Many have said that Rose Bertin, born Marie-Jeanne Bertin, was not a dress maker at all, merely a dress 'decorator'. Rose Bertin was the famous milliner to Marie Antoinette's court. I had to throw in this image of Cagliostro, because apparently *waves fan* Rose Bertin contacted a psychic to learn about her future when she was a young inexperienced girl. She found out that she would be very successful, and according to legend, things picked up quickly for her.

She began working for Mlle. Pagelle at the Trait Galant. Another rumor had it that one of the costumers was the mistress of the Comte de Charolais. (I will cover that story later) She had two illegitimate daughters. Long story short, when these lovely ladies were to be married off their wedding gowns were ordered from the Trait Galant. Rose was chosen to deliver them and when she arrived at the home she ran into an older woman, a chambermaid. Rose and the woman started talking about the gowns and when the woman asked to see them Rose showed her. It was a total du Barry moment, because Rose found out she was actually speaking with the princesse de Conti! After begging for forgiveness of her informal behavior the princesse promised her 'protection' and 'good will' for the future. A star was born!

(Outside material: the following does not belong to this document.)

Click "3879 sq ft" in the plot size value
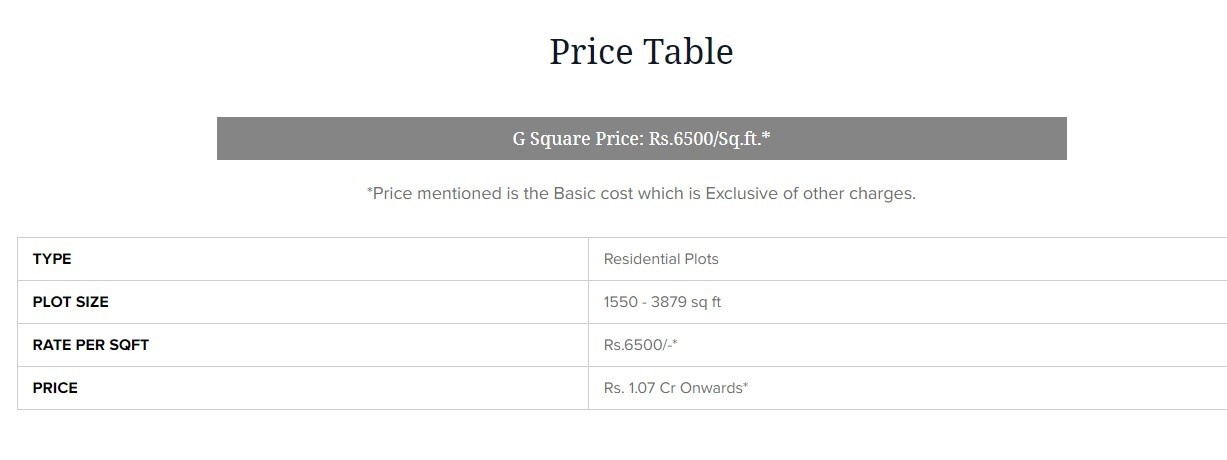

She set up shop soon after, Au Grand Mogol, on the Rue de St. Honoré. She had the shop painted yellow with purple accents, and kept pretty shop girls to help costumers. She also hung portraits of her most well to do and popular clients on the walls. Rose was a true business woman and knew how to make it work!

She made hoop skirts that would reach 18 feet in circumference, and decorated them with brocades, silks and rich velvets. She knew how to apply spangles in pleasing arrangements that would highlight ladies in just the right way. She, like Rami, could create elegant flounces of fabric and lace. She knew how to take an ordinary dress and leave it dripping with garlands and flower blooms. The designs were not always symmetrical and were all unique.

Rose Bertin met Marie Antoinette and knew that this was the business relationship she needed- had to have (of course what business man would not think that!) The date for this introduction is set at 1772. According to the Souvenirs de Leonard, which should be taken with a grain of salt, he was the first to introduce the two. On meeting (as this story goes) Marie placed an order of 20,000 livres.*

Does anyone know about or been to her house? Just found this...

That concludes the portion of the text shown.